Laudes responds to the twin crises of inequality and climate change by taking a systemic approach to achieving structural change. Consistent with that, Mehra says that while he was involved in setting up Stream A to allow quick action as moments of opportunity arise, the foundation invested 60% of its funding in the Stream B vision work, which takes a “longer-term systems based approach.” 

Mehra similarly praised FORGE’s pooled funding process for giving every investor a seat at the table, allowing them to filter and make choices, and do the best by partners, raising a “synergistic approach to philanthropy.”

Laine Romero-Alston, interim fair work division director of the International Migration Initiative at OSF, says that “economic justice broadly, and issues related to workers and workers’ rights specifically,” are increasingly core to OSF’s future. That includes building on a cross-OSF network initiative that includes 14 thematic and 14 regional programs, which collectively invested millions in protecting workers rights. It committed equally across the fund’s two streams.

Noting that “not an essential worker was to be found” during conversations on economic equity following the pandemic, Romero-Alston recognizes that the virus has both baldly revealed that the system is broken, while offering an unprecedented chance to get it right.

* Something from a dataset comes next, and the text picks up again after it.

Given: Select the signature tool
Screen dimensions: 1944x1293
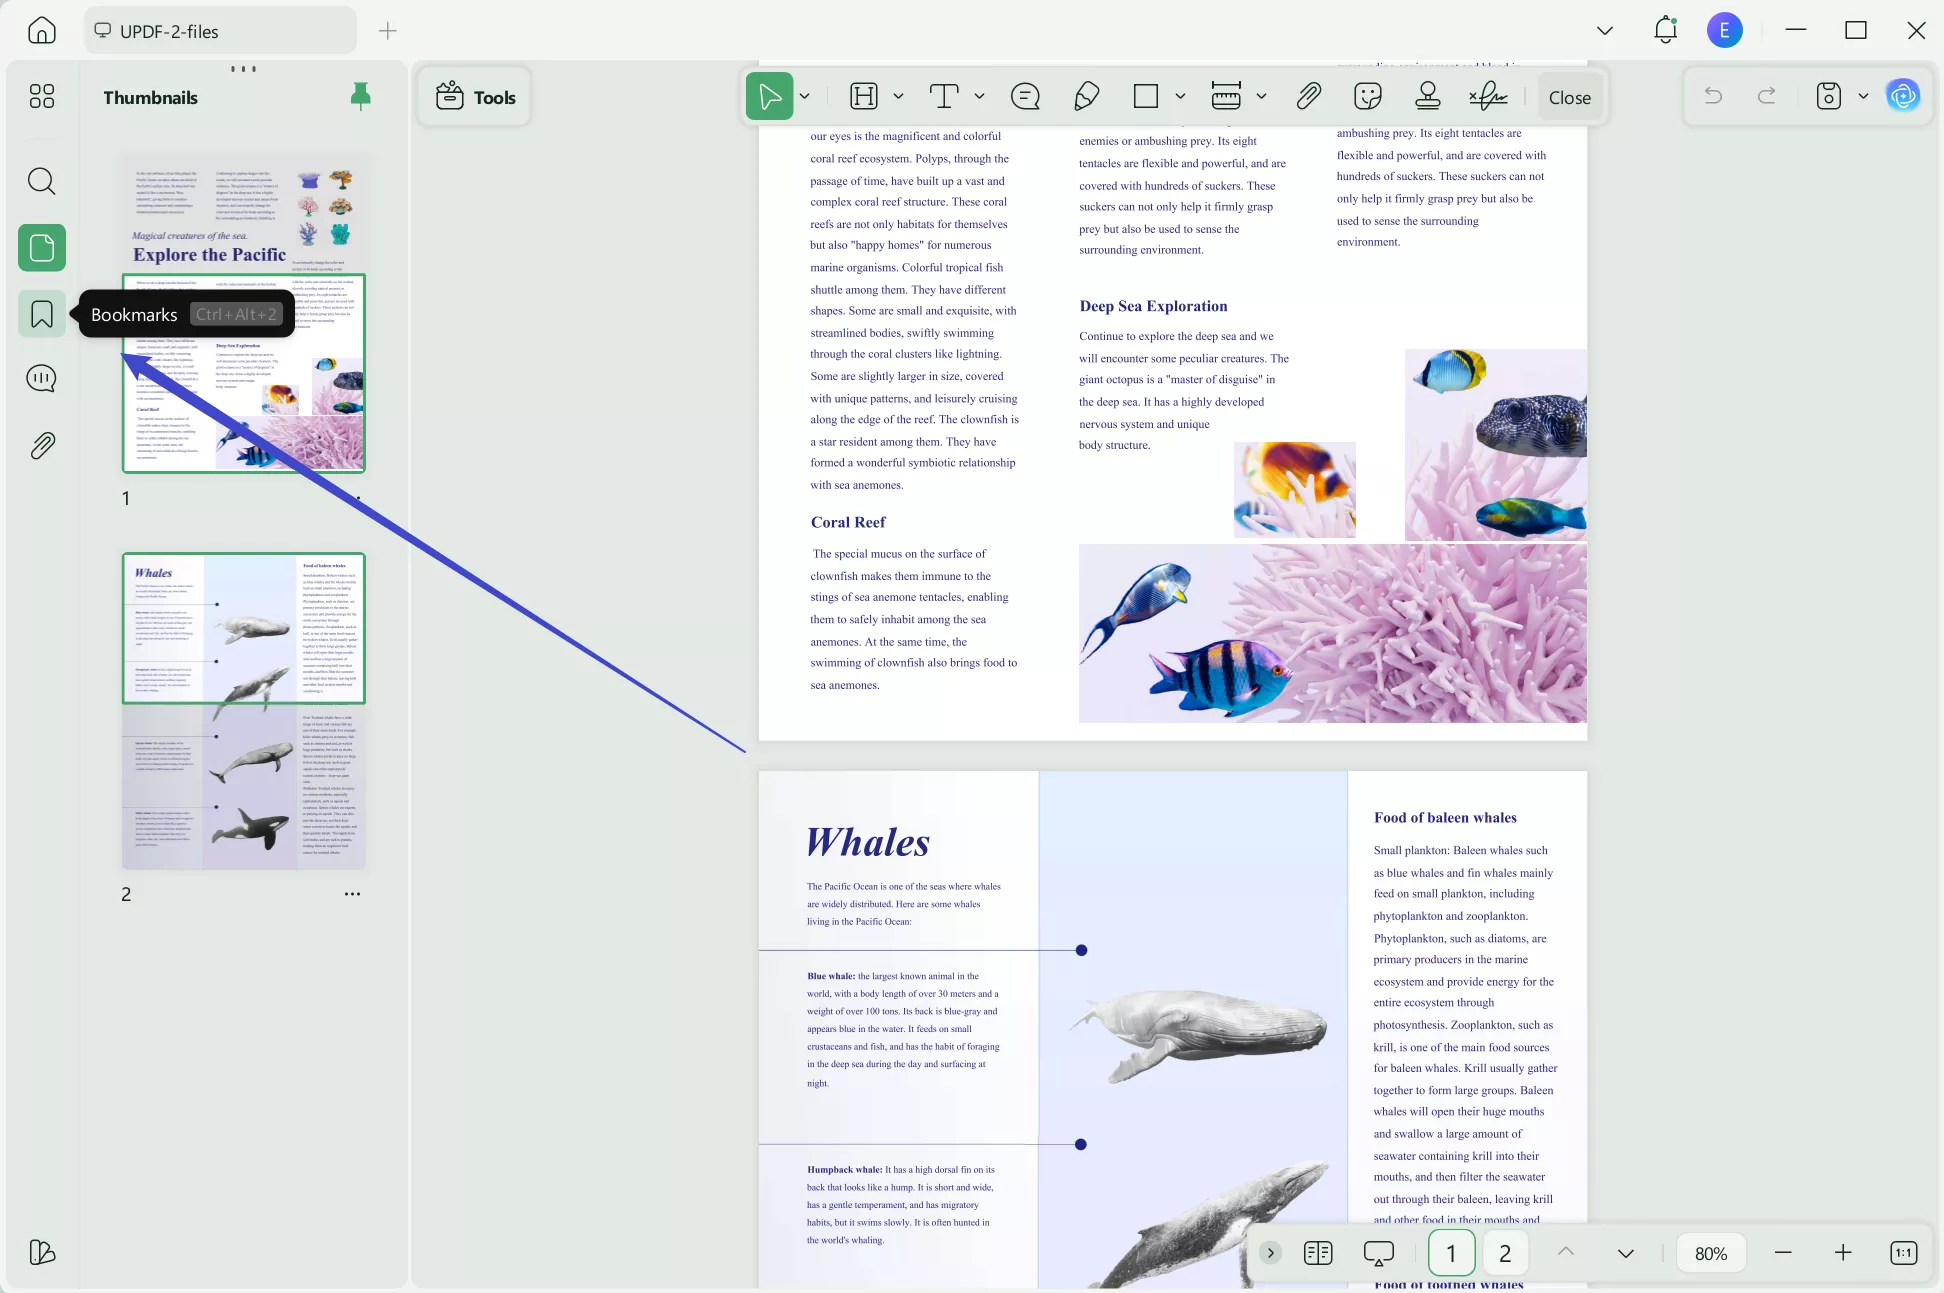Looking at the screenshot, I should (x=1488, y=97).
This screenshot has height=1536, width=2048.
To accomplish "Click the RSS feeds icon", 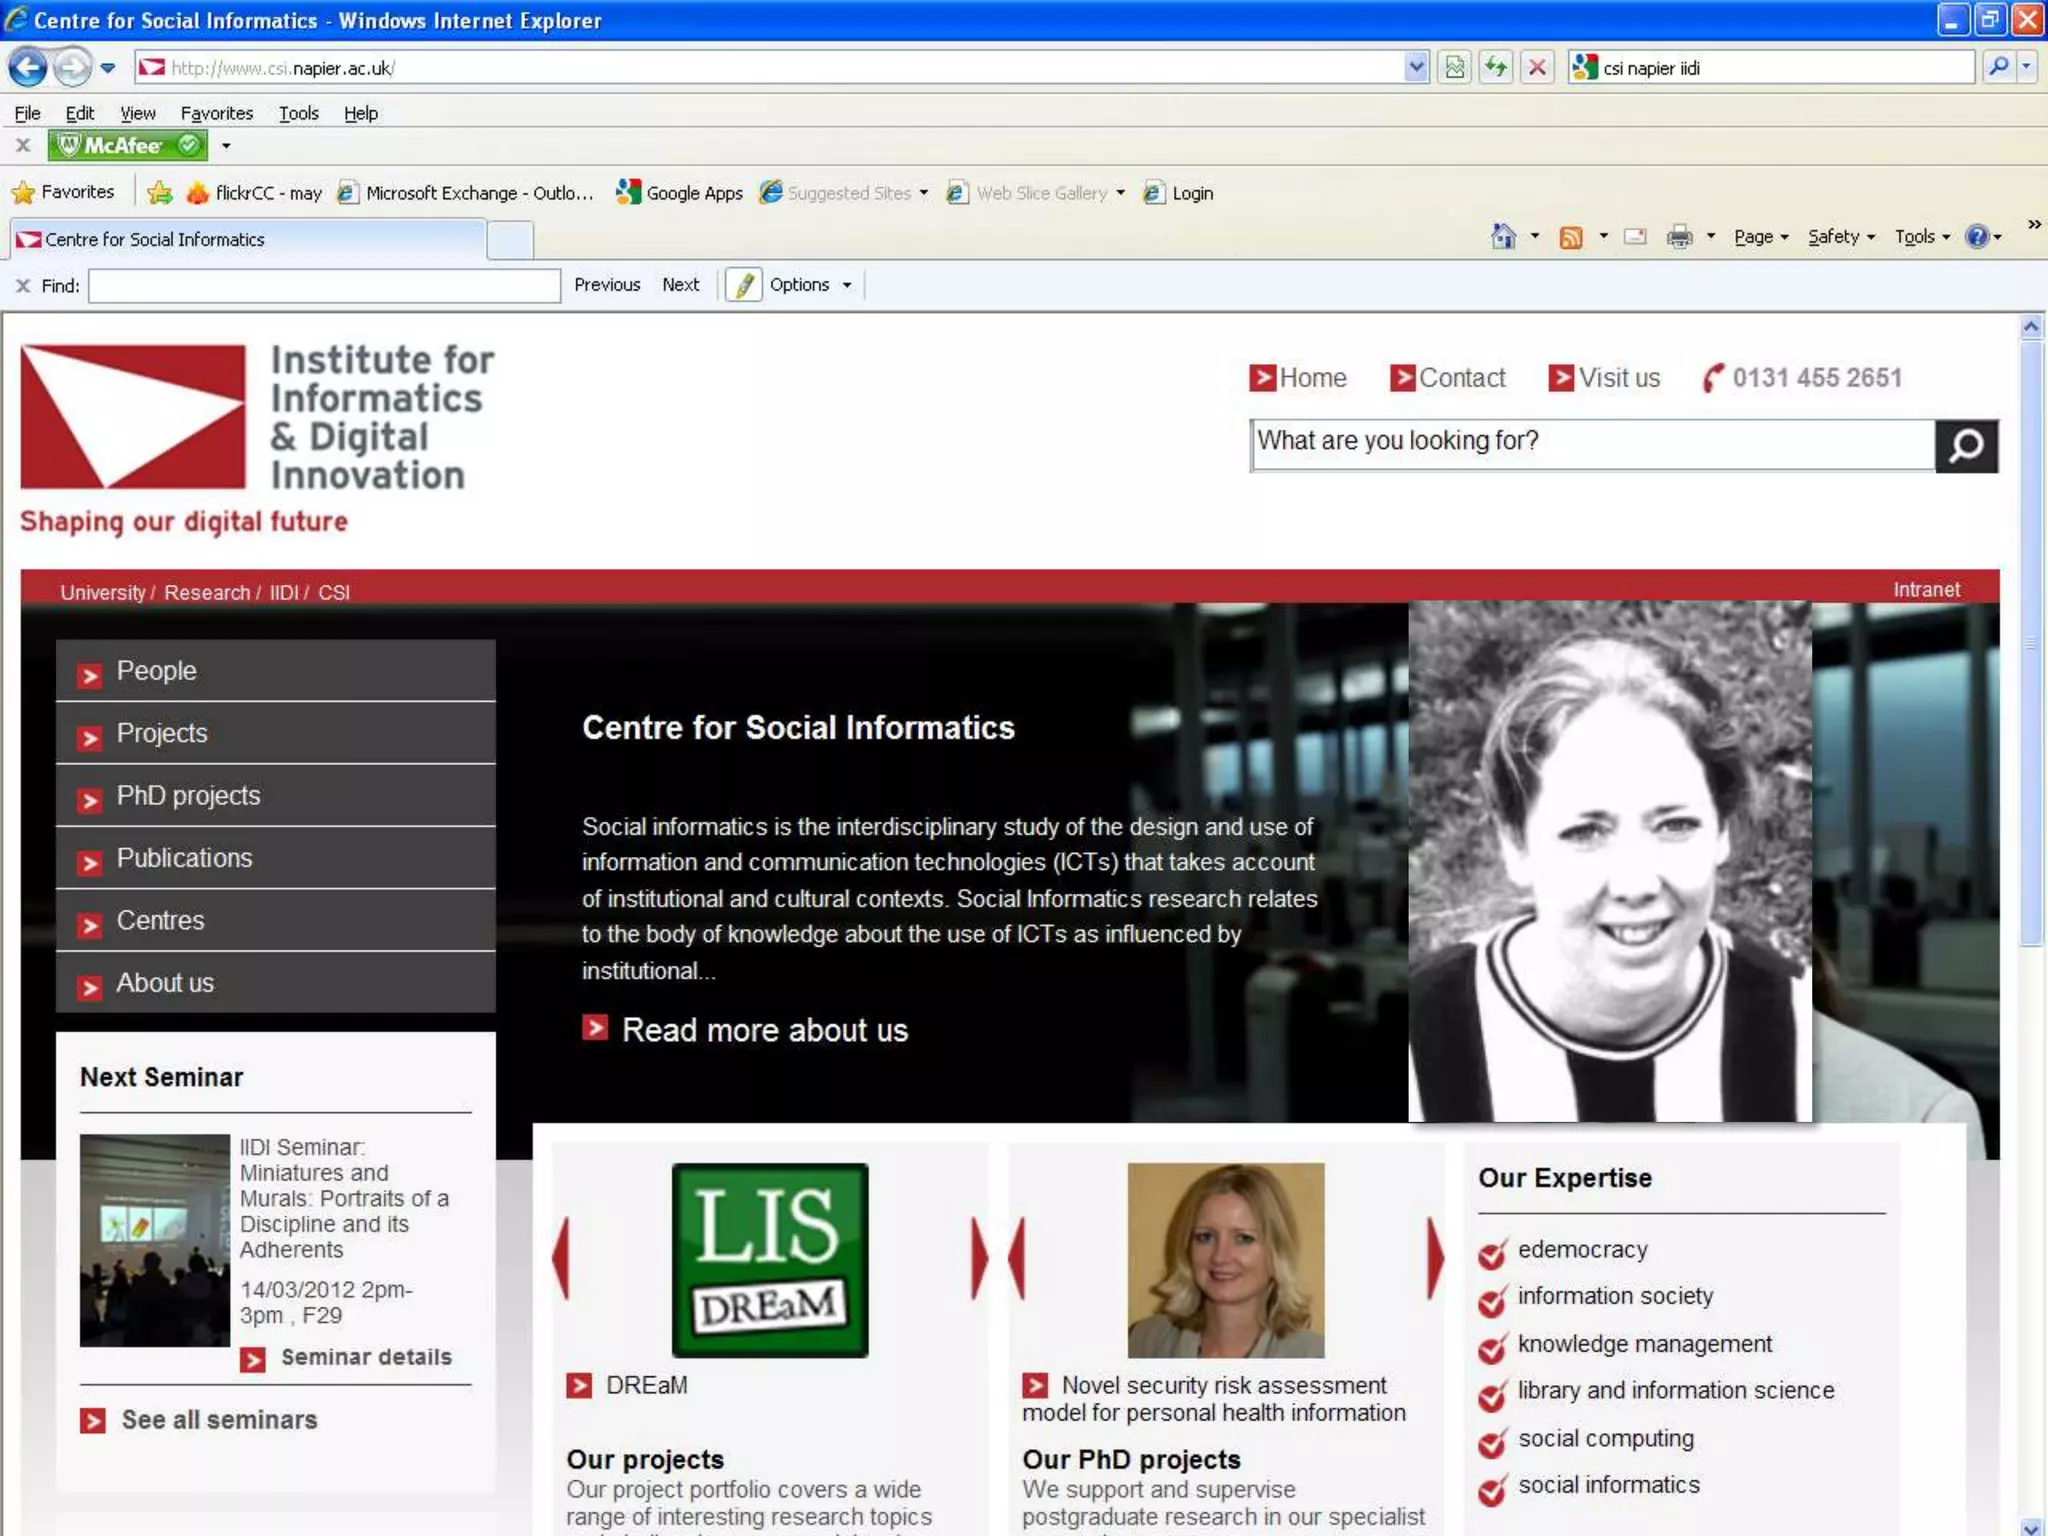I will (x=1571, y=237).
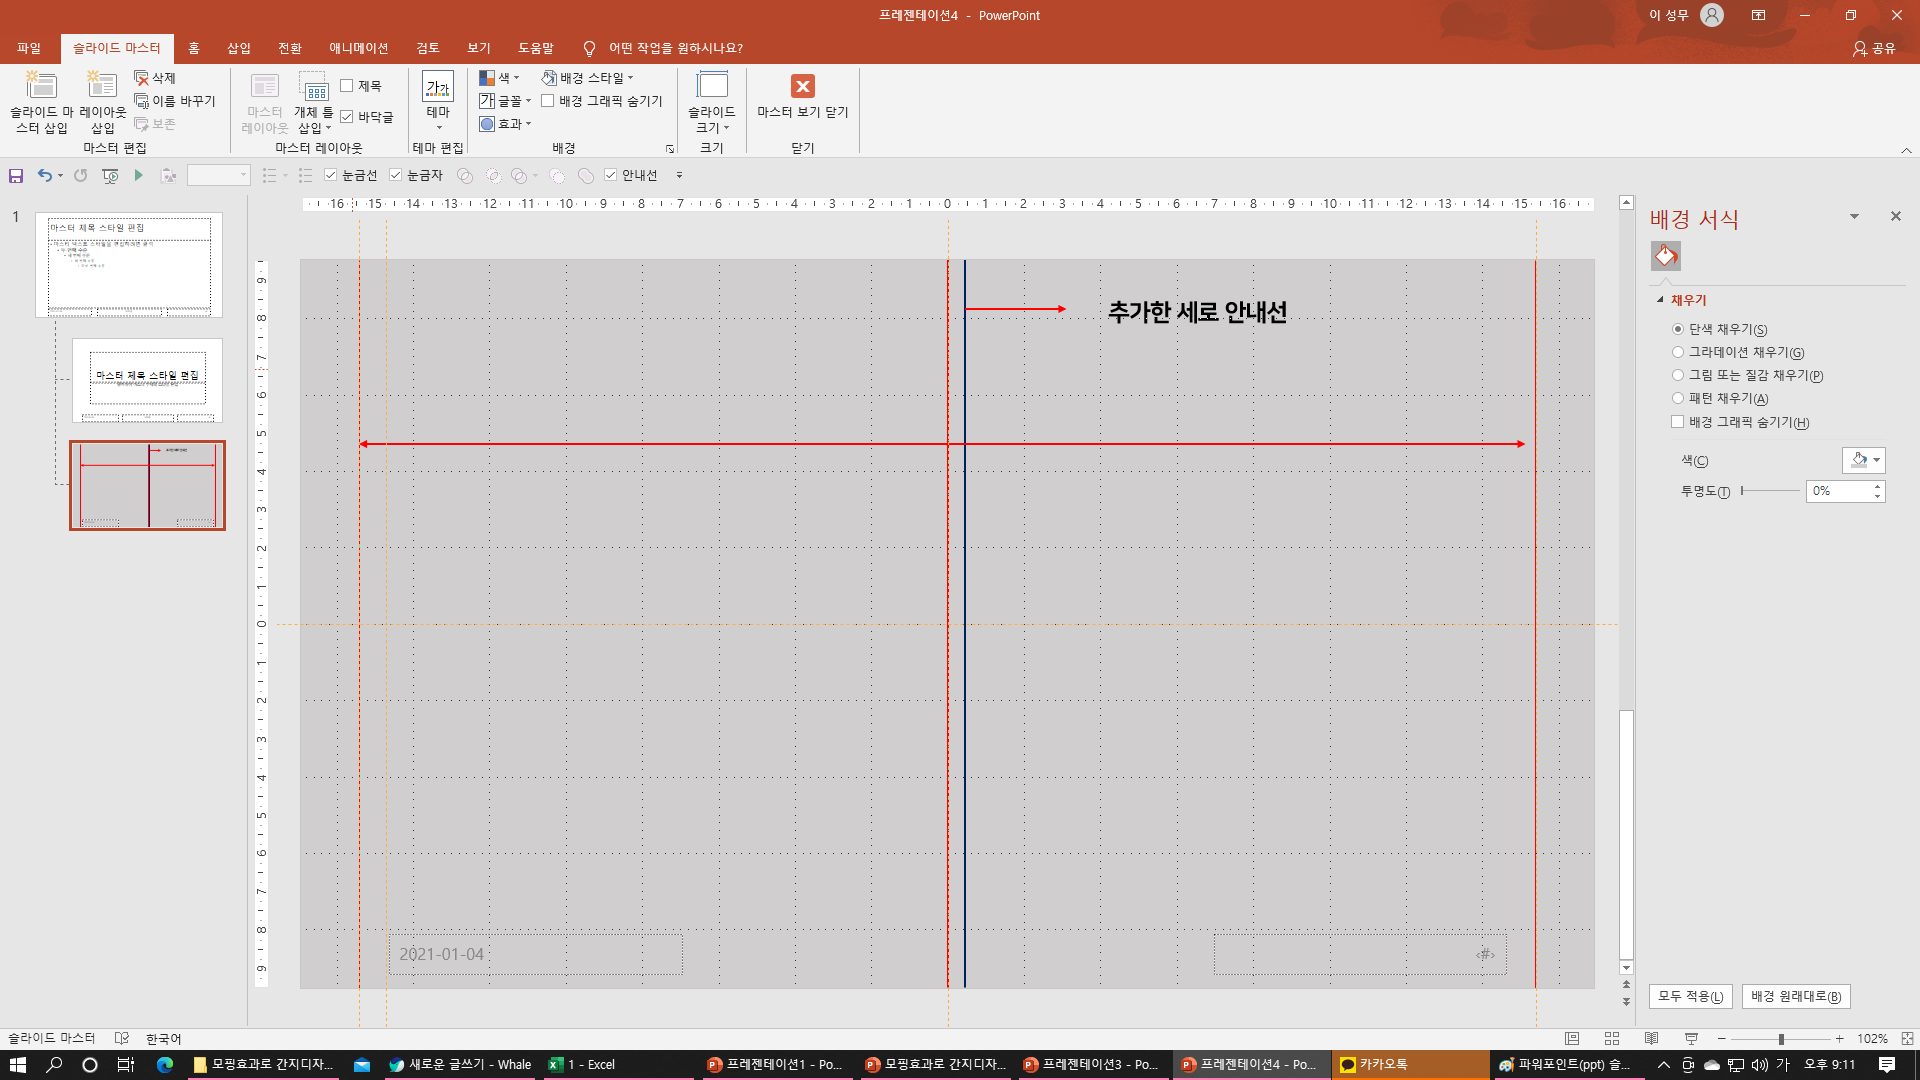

“This inaugural slate of Response and Vision Fund investments uplift a much-needed power and systemic analysis of the economic crises COVID-19 has so clearly revealed and exacerbated,” she says. Investments show the “types of strategies and solutions necessary to ensure that those communities most at the front lines of the global economy—women and migrants, domestic workers and workers toiling at the bottom of supply chains, indigenous communities and small land holders—are at the center, with voice, power and priority, in the response and recovery investments of public and private institutions alike.”